Landwirt Marcel Mösching, der seine Kühe auf der Alp Gspan in Schönried sömmert, gibt an, dank einer starken Quelle keine Wasserengpässe gehabt zu haben. Anders sah die Situation bei Landwirt Eugen Reichenbach aus, der seine Kühe auf der Alp La Manche in Rougemont sömmert. Er habe einige Male Wasser im leeren Milchtank auf die Alp geführt, nachdem er die Milch abgegeben hatte, sagt er. Seine Alp ist gut mit dem Auto erreichbar. Ein dritter Landwirt, der seine Kühe in Gsteig sömmert, aber seinen Namen an dieser Stelle nicht lesen möchte, gibt an, dass bei ihm das Wasser tatsächlich knapp wurde. Er habe infolgedessen Regenwasser vom Dach seiner Ställe gewonnen, was den Kühen durchaus geschmeckt habe. Aufgrund einer bereits erlebten Wasserknappheit im Sommer 2003 hat dieser Landwirt vorgesorgt und ein Wasserreservoir angelegt, welches ihm in diesem Jahr gute Dienste leistete.

Seit Juli wächst das Gras kaum noch
Doch nicht nur die Kühe, welche laut dem Rindergesundheitsdienst (RDG) «bei höheren Temperaturen einen Wasserbedarf von bis zu 150 Litern am Tag» haben, spürten die Trockenheit, sondern auch das Gras. Dieses, so berichten die befragten Landwirte, sei nicht so schnell nachgewachsen wie in anderen Jahren. Und das könnte zu einer Futterknappheit im Winter führen, weil bei vielen ein Schnitt fehle. Um diesem Umstand etwas entgegenzuwirken, verkaufe er Kühe, erklärt Marcel Mösching. Dies allein sei im Herbst jedoch nichts Aussergewöhnliches. Das Dumme an der gegenwärtigen Situation sei, dass sich noch viele andere Landwirte in derselben Lage befänden wie er und es daher viele Tiere auf dem Markt gebe, wodurch die Preise sinken.

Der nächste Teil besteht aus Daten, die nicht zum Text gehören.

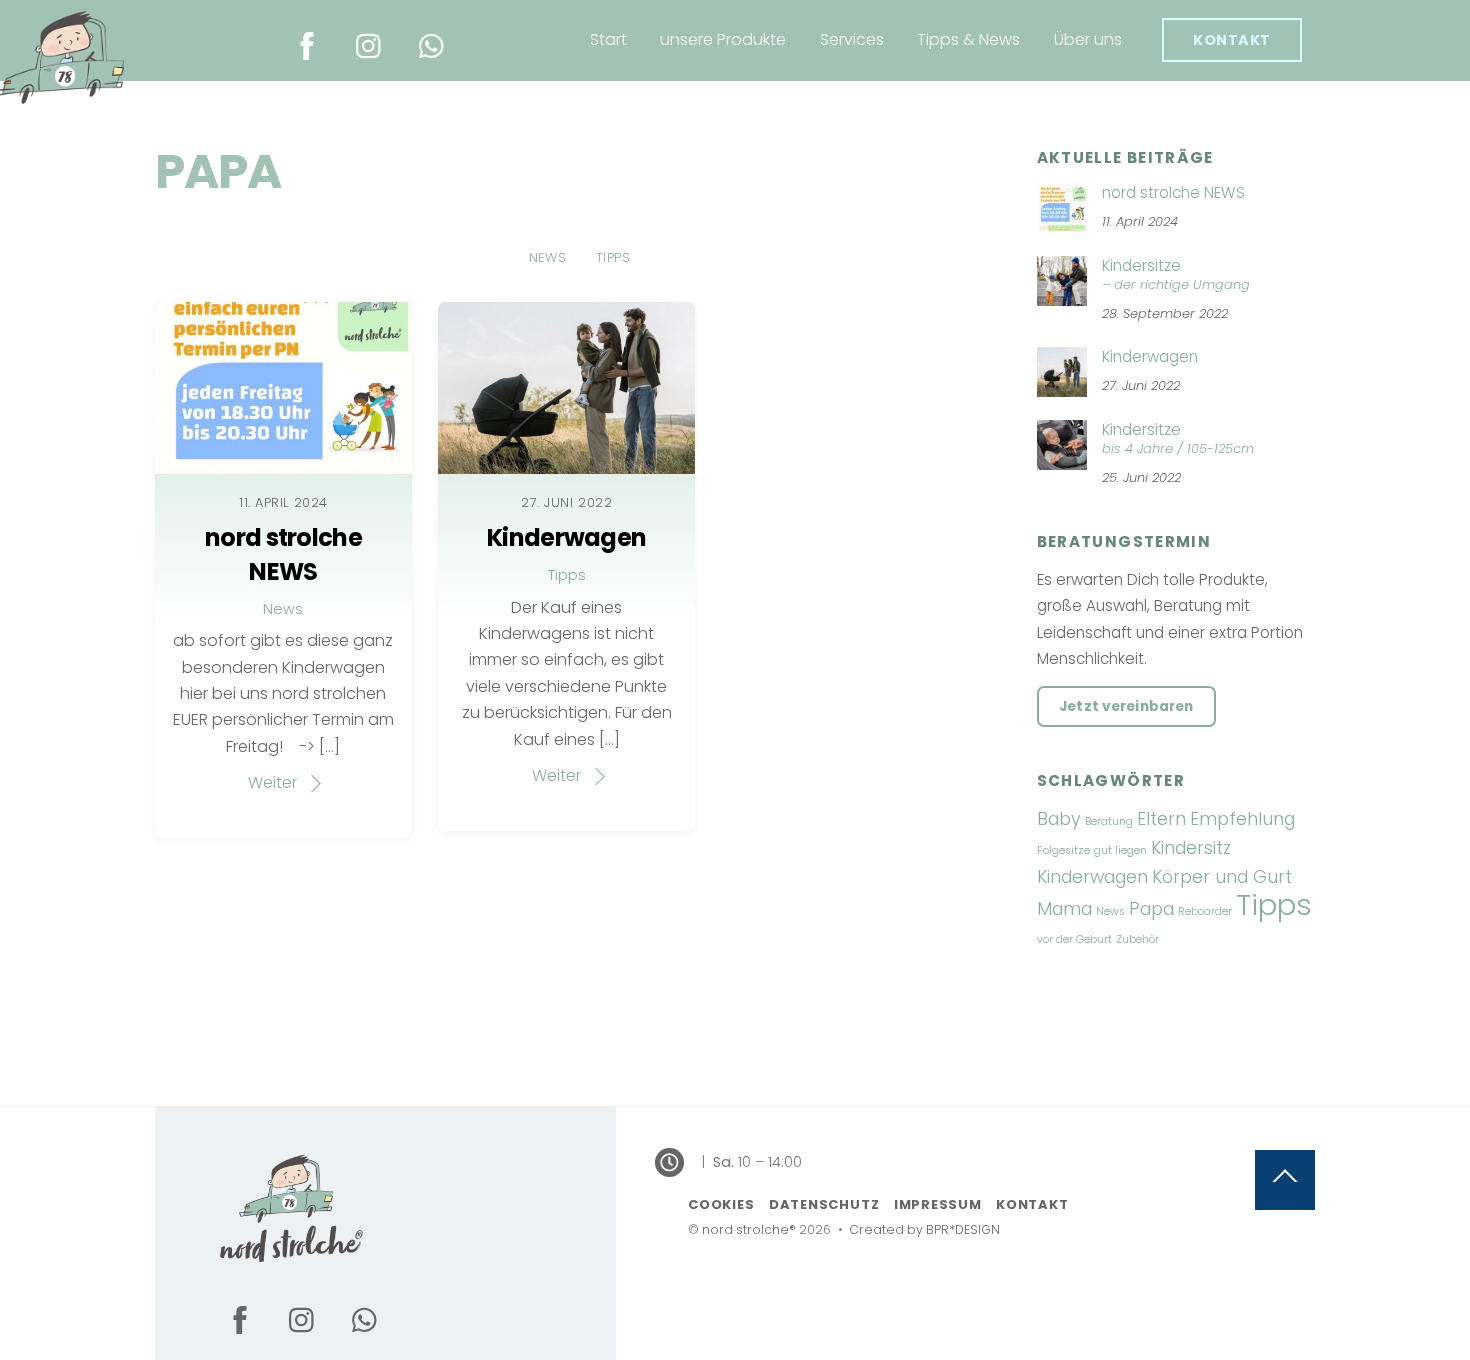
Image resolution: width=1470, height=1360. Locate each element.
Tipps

Ob die Landwirte für den Winter tatsächlich Futter zukaufen müssen, hängt sehr stark von den Wetterentwicklungen in den nächsten Wochen ab. Denn sollte es wieder normal zu regnen anfangen, täte dies den Weiden im Tal gut, für jene auf dem Berg sei es jedoch zu spät. Dort fehlt Futtergras. Aus diesem Grund kehren Landwirte zum Teil in diesem Sommer bereits einige Tage früher von der Alp zurück. So auch Eugen Reichenbach, der es aber gelassen nimmt: «Wir verkürzen nur um etwa zwei oder drei Tage, das ist nicht wirklich tragisch!»

Die angefragten Landwirte sind sich einig: Im Saanenland gibt es trotz diesem heissen und trockenen Sommer im Grunde nichts zu jammern. «Verglichen mit anderen Regionen, sind wir hier glimpflich davongekommen», bringt es Mösching auf den Punkt, und Reichenbach ergänzt: «Dieser Sommer war noch zu bewältigen!»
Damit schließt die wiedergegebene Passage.